9. Mr Tan opposed the application. He accepted the medical report of Dr Ibbotson described a number of injuries and did not disagree with Mr Brown's description of the injury to the appellant's hand, but he submitted the materiality of the injury had to be viewed against the appellant's account. The appellant stated the mine was put down by third party and he submitted the Judge addressed this at paragraph 25 of his decision. Dealing with the HB point he submitted the Judge accepted he was a Kurd but as he rejected his claim about his involvement or connection to the KDPI there were no additional risk factors apart from a disfigured hand and that in itself did not mean a connection to the KDPI. It was mere speculation to say the authorities would have an interest in him because the fact he was injured by a landmine did not mean he would be subjected to heightened questioning. As regards illegal exit this was properly dealt with at paragraph 27 of the decision.
10. I reserved my decision.
FINDINGS
11. The appellant is an Iranian Kurd who suffered an injury to his hand and other parts of body when he accidentally detonated a landmine. The medical report of Dr Ibbotson confirmed he suffered a deformity and shortening of the thumb and left index finger as a result of none damage and tissue loss. The doctor confirmed that the appellant had received extensive surgical treatment for this injury. The doctor noted small flecks of blue discolouration on the hand and concluded that this injury together with the scarring to his face and left knee were diagnostic of the type of injury that would be caused by a blue coloured anti-personnel mine.
12. Mr Brown submits, and permission to appeal was granted on this basis, that the Judge's assessment of the injuries was inadequate.
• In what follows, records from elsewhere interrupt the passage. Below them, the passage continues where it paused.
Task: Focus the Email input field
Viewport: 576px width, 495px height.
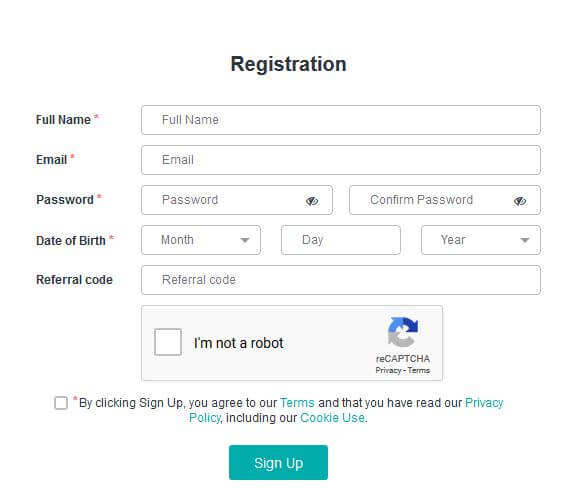Action: coord(341,160)
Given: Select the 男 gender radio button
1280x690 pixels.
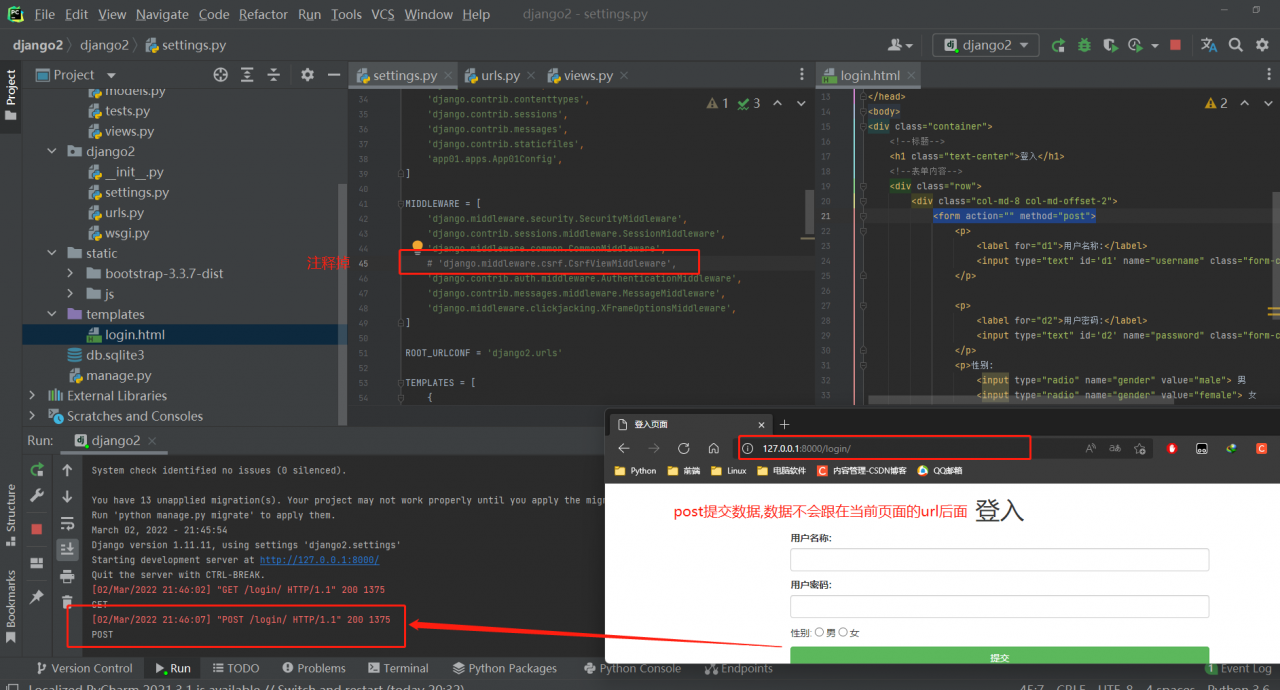Looking at the screenshot, I should click(819, 632).
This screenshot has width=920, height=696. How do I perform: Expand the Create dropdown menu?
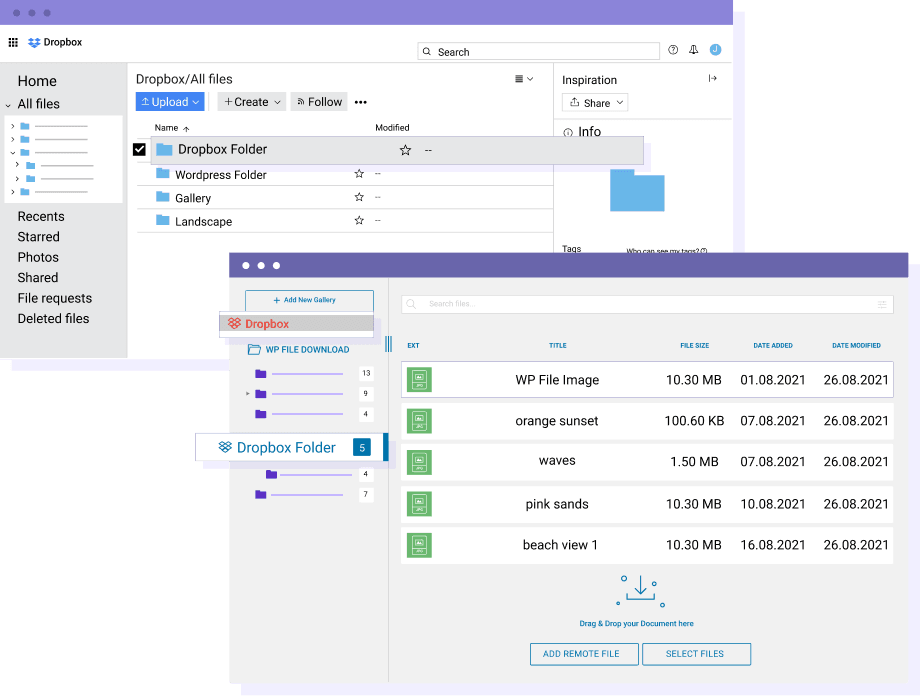point(251,102)
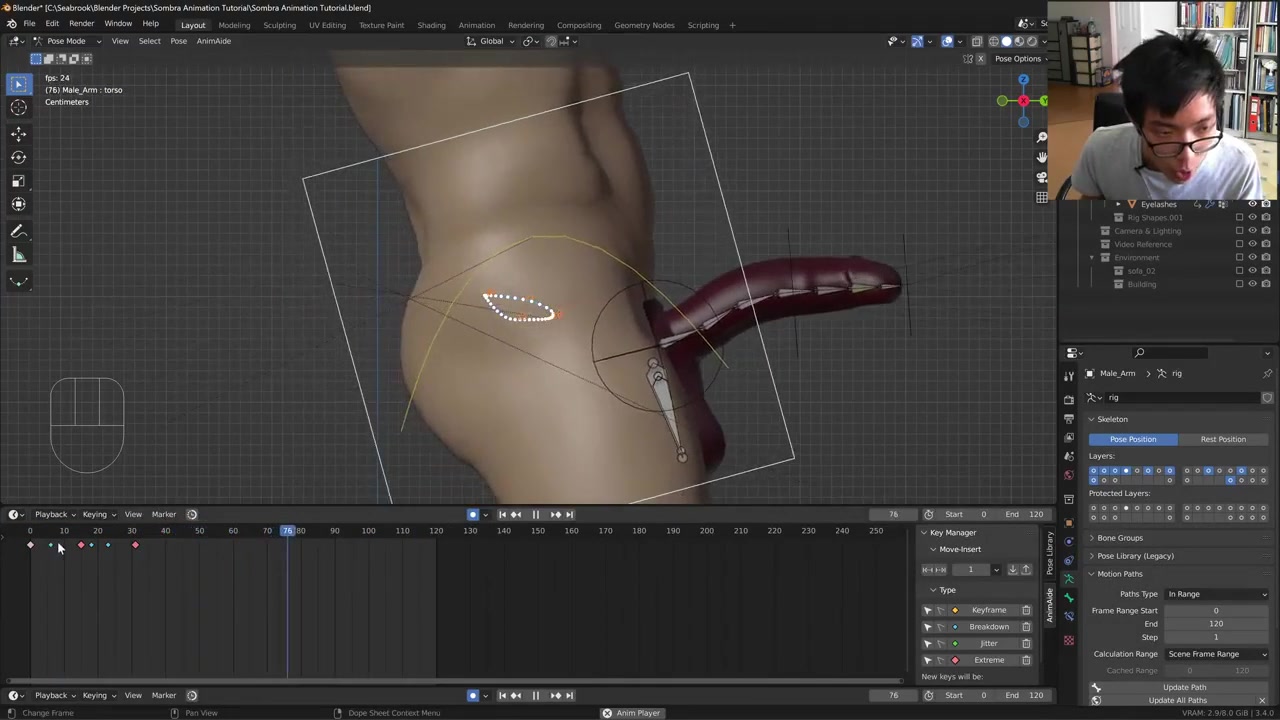Select the Move tool in the toolbar
This screenshot has width=1280, height=720.
[18, 133]
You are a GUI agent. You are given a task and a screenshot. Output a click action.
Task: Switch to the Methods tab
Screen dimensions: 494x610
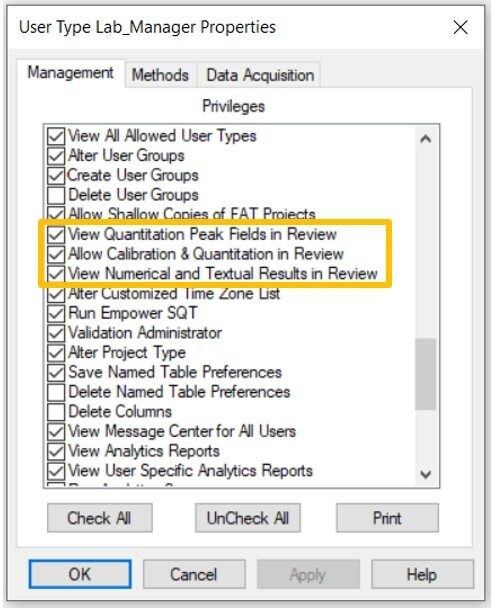pyautogui.click(x=160, y=75)
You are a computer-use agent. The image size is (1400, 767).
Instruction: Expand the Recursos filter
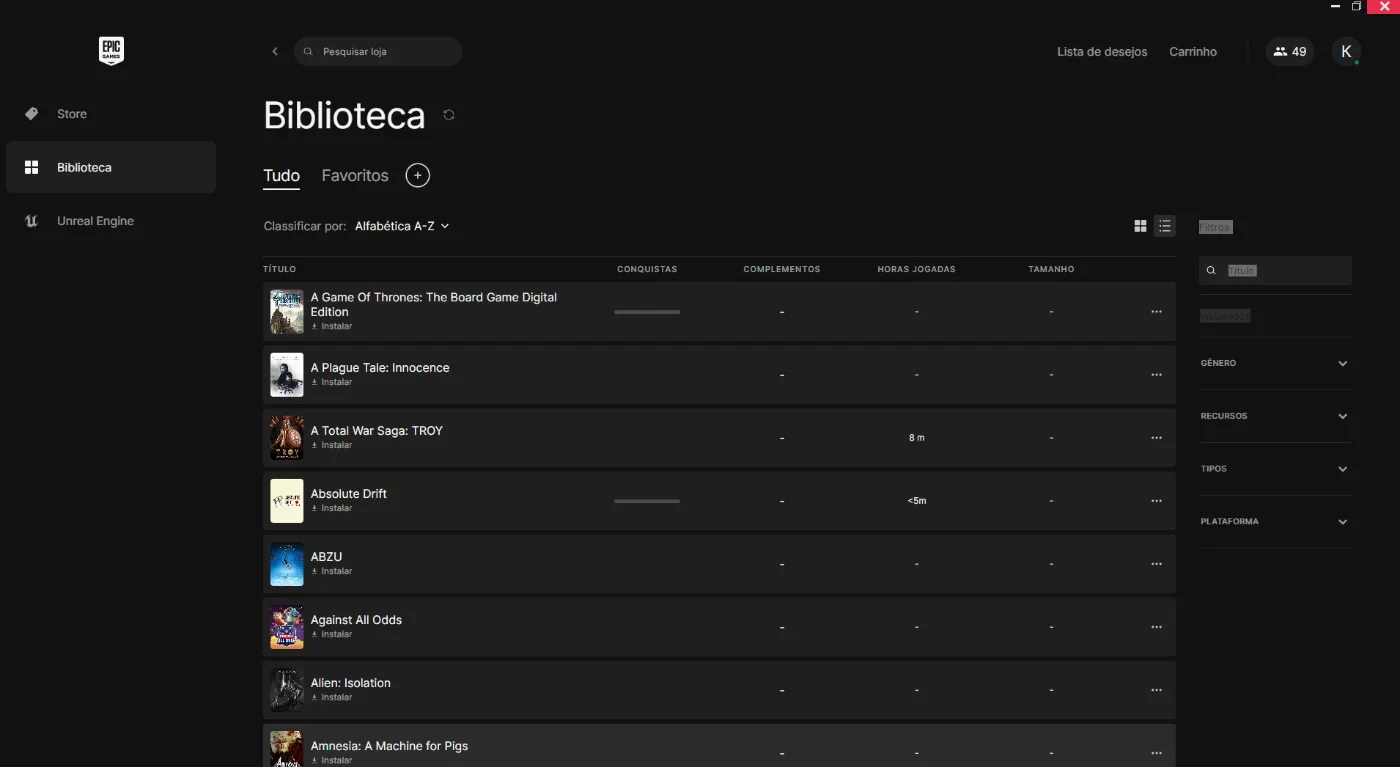(x=1275, y=416)
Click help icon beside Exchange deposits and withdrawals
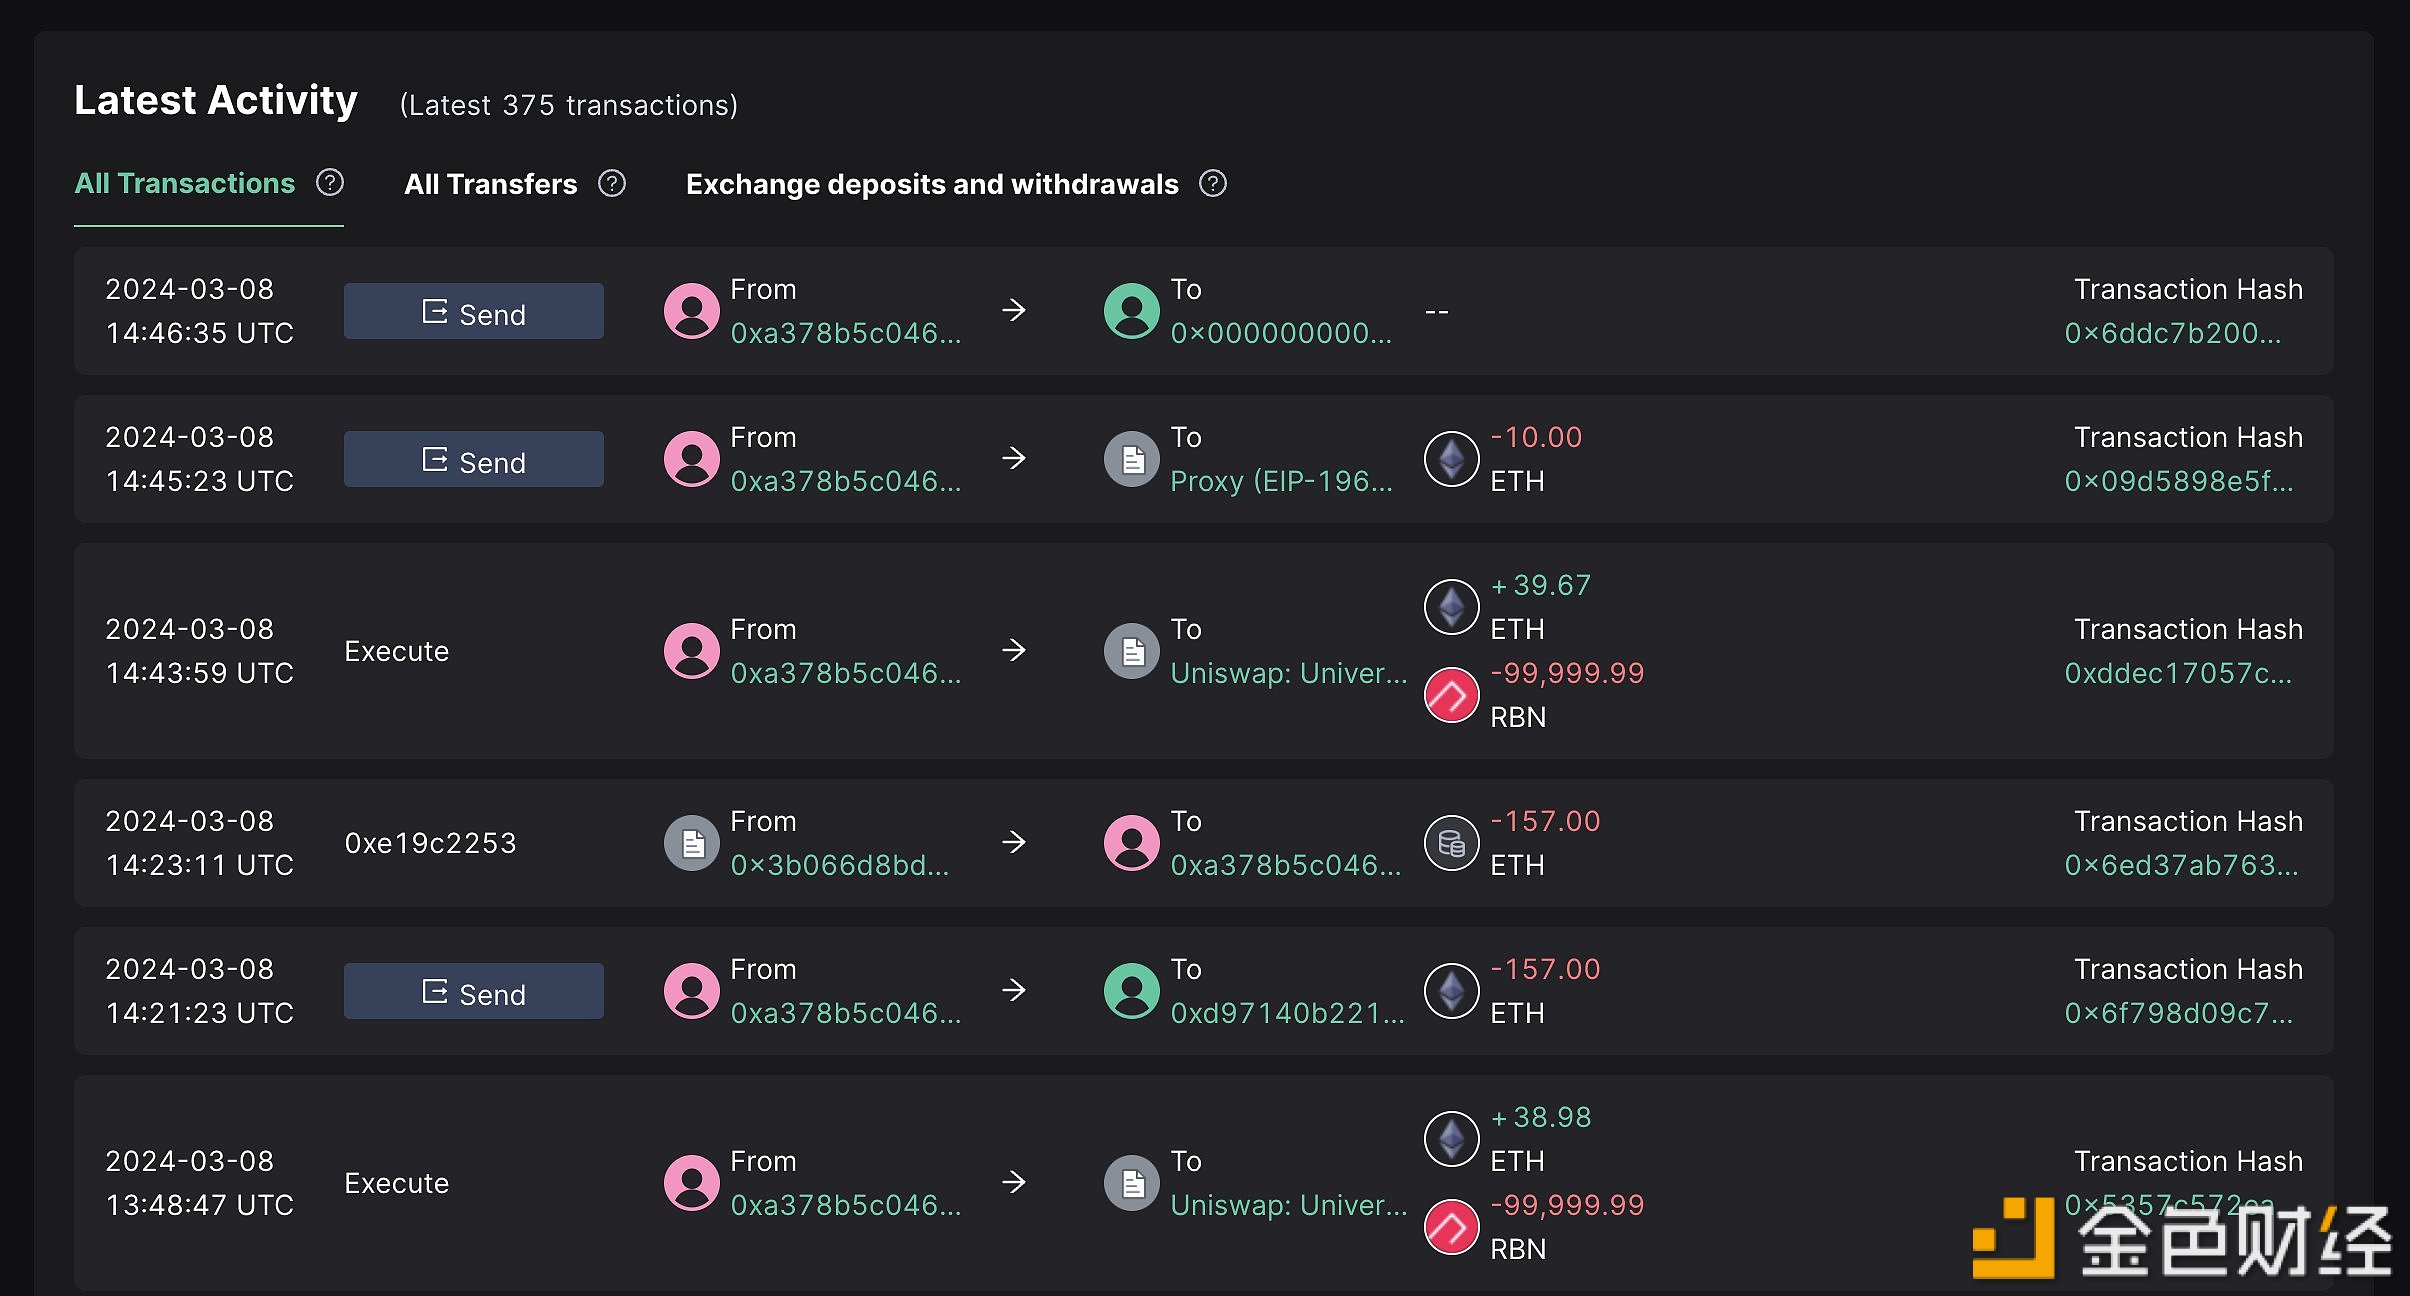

13. The Judge considered the medical evidence from paragraph 16 of his decision. He noted an important starting point was the medical report of Dr Ibbotson but found that the doctor did not express a view in line with the Istanbul Protocol for the purposes of causation. The finding at paragraph 16 is not strictly speaking correct because whilst the doctor provided an opinion about individual injuries between paragraph 13(a) and (f), he concluded his assessment of how those injuries were caused at 13(g) when he stated, "the nature and distribution of the scars are diagnostic of the injuries that would be caused by a blue coloured anti-personnel mine". The Judge's finding at paragraph 17 of his decision is therefore flawed.
14. Mr Tan appeared to acknowledge this point but argued the materiality of the injury suggesting it was speculation how the authorities may perceive he received the injury.
15. The difficulty I have with that approach is that the Judge approaches the remaining aspects of the claim from a flawed starting point. When you add into the mix that the appellant claimed he was living in the KDPI, he is a Kurd, possibly left illegally and will return with an obvious injury (which the Judge accepts was caused by a blast of some form) I accept Mr Brown's submission that the assessment of risk on return was also flawed.
16. If the starting point was the appellant did suffer his injury and had spent 12 months plus in the KDPI then following the guidance in HB there would be additional risk factors to consider and unfortunately this was not done by the Judge in this appeal.
17. As credibility findings will need to be made afresh, I remit this matter back to the First-tier Tribunal under section 12(1) of the Tribunals, Courts and Enforcement Act 2007. No findings are preserved.

Notice of Decision

There is an error in law. I set aside the original decision and remit the matter back to the First-tier Tribunal under section 12 (1) of the Tribunals, Courts and Enforcement Act 2007.